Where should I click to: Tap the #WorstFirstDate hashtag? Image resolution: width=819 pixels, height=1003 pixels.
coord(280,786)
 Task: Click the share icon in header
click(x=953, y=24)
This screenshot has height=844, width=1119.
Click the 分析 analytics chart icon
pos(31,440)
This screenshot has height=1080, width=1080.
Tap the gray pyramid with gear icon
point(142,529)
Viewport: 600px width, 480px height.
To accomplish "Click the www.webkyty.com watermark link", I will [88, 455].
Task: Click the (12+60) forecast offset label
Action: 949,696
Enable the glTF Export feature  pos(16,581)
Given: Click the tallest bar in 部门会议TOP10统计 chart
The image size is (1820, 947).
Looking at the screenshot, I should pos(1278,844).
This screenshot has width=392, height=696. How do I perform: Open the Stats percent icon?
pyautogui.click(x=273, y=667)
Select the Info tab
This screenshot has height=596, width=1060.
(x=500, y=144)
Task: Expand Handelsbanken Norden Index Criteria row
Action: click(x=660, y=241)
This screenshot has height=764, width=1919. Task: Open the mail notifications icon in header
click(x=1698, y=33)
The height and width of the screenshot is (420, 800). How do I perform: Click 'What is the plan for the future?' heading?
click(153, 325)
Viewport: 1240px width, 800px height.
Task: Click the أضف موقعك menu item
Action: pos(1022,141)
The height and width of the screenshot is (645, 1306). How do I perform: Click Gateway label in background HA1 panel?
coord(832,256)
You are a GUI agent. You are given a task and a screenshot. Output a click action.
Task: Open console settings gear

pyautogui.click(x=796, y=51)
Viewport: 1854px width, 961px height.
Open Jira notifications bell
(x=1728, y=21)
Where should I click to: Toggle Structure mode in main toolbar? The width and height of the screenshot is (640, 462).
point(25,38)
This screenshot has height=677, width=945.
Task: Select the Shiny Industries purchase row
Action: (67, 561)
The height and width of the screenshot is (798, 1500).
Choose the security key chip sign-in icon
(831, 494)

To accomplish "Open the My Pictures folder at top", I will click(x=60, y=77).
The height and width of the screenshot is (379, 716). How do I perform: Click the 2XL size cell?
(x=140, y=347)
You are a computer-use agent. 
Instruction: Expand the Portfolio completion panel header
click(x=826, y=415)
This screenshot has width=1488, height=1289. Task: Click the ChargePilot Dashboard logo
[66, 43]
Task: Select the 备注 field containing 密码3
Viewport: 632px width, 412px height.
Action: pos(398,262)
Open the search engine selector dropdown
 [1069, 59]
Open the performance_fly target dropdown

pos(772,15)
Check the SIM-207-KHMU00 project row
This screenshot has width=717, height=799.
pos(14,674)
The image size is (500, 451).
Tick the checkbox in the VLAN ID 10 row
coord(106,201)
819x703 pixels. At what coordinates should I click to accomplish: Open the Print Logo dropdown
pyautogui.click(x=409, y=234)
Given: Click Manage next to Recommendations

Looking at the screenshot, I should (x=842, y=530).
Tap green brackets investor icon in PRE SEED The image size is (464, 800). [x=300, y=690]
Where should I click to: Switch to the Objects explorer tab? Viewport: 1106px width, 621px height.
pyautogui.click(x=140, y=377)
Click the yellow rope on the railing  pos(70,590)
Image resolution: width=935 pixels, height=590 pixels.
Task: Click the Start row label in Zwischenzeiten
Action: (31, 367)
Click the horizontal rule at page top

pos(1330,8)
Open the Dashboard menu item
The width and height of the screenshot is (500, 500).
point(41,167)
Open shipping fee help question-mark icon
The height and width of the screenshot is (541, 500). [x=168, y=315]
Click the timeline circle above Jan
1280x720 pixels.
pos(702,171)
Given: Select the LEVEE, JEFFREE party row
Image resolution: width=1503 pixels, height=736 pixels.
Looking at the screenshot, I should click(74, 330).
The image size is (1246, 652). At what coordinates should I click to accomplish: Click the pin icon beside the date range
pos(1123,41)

******

- [Required work] Find the lines in the data that include "agent", then copy each of them.

- [Expected answer]
You are a GUI agent. You are given a task and a screenshot. Output a click action.
You are a computer-use agent. 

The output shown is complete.